В контексте горьковских литературных портретов 1920-х годов, в частности «Михаил Вилонов», «Леонид Красин», автор раскрывает характер одного из слушателей каприйской школы Н. Е. Вилонова, просматривается связь между конкретным лицом из числа большевиков и образом Кутузова. Не согласный с горьковской верой в Человека, «Человека-де еще нет…», убежденный в том, что зло на земле непобедимо, что бить человека – в порядке вещей, Вилонов сыграл свою неблаговидную роль в закрытии каприйской партийной школы. Так возникает возможность проследить генезис художественной типологии отдельных образов итоговой книги М. Горького.

Диалог этот весьма существен для понимания авторского отношения к большевикам типа Кутузова. Особенно в свете его высказывания в письме к Р. Роллану (25 января 1922 г.) об истинном социализме, в основе которого должна быть этика, что: «истинных социалистов нет и не может быть до той поры, пока не врастет в сознание этика, сильная, как религия на заре её возникновения». Но эти слова не были услышаны товарищами, более того, названы анекдотическими, а сам он анекдотическим человеком [3, с.30]. Естественно, что такое отношение большевиков к этике Горький не мог принять, но и сказать об этом открытым текстом в своей итоговой книге он не мог.

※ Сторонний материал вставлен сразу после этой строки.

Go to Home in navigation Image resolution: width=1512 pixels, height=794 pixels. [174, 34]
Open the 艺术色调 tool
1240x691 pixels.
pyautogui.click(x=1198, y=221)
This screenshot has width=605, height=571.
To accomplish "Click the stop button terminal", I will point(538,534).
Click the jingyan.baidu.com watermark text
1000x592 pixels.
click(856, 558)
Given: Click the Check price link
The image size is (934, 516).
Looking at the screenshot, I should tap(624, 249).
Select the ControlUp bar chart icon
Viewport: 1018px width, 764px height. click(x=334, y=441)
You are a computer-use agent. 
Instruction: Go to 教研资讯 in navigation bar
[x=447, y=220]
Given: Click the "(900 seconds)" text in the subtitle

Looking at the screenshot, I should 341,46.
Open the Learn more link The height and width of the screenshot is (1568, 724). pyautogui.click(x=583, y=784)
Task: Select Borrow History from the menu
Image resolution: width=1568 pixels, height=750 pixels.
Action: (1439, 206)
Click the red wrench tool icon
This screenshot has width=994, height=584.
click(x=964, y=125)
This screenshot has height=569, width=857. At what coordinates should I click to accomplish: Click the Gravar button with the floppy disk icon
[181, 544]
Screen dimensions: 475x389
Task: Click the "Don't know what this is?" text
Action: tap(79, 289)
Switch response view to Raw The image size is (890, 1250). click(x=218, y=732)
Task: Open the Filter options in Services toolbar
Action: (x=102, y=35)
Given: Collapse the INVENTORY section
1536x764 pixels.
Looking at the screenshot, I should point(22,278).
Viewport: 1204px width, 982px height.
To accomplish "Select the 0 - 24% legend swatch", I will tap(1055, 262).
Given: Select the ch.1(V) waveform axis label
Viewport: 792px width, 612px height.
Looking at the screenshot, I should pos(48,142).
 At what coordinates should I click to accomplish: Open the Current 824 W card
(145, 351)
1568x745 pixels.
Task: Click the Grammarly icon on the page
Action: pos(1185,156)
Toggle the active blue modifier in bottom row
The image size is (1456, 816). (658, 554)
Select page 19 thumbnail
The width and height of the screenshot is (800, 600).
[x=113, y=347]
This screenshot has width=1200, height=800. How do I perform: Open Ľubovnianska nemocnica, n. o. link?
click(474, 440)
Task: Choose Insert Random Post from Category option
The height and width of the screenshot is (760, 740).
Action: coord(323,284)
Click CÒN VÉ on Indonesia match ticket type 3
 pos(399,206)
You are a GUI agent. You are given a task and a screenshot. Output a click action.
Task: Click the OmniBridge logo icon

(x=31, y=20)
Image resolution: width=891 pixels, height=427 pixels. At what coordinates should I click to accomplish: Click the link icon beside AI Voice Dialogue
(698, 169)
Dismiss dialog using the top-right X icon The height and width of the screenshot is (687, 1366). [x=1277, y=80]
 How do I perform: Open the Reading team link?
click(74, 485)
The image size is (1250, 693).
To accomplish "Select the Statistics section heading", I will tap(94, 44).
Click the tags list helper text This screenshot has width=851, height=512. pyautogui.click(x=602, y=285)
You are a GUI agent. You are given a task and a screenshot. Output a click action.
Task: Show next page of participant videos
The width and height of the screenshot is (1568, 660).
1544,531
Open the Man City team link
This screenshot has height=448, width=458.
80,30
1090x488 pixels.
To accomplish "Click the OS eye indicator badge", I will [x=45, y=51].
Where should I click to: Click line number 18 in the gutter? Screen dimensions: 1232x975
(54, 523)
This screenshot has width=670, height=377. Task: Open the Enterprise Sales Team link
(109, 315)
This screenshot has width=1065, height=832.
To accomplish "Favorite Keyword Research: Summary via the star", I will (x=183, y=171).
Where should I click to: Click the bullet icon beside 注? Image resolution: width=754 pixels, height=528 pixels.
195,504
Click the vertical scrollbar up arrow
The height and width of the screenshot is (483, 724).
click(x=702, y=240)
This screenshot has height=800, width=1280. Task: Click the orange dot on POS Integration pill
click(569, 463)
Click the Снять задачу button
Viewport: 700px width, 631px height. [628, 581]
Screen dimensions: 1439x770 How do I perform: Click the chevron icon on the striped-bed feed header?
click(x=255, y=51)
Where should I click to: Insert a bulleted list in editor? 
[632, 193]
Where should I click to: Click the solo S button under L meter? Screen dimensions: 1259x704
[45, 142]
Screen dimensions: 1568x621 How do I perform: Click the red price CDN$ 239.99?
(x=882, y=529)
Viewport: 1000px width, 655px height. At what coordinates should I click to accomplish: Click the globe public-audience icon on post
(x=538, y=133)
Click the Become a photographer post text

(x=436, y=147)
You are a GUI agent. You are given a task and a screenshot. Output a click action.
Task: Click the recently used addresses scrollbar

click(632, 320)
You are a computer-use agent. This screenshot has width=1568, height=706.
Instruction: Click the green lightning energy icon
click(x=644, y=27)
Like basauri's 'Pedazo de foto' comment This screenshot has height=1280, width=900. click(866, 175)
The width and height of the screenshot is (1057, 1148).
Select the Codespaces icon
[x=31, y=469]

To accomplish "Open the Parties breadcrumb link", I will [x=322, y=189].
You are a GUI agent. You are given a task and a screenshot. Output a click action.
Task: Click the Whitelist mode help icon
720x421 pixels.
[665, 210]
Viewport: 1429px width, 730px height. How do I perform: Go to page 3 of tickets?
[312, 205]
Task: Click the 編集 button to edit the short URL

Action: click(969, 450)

Много подобных этому фактов можно найти в последней книге Горького, обратившись к материалам его прозы, публицистики, его обширной переписки. В этом сложность восприятия этой удивительно своевременной и сегодня книги, представляющей собой суммарное художественно-публицистическое воплощение социокультурных и историософских представлений писателя о России, о мире и человеке.

Литература

1. Горький М. Полн. собр. соч. художеств. произведений: в 25 т. – М.: Наука, 1968-1976.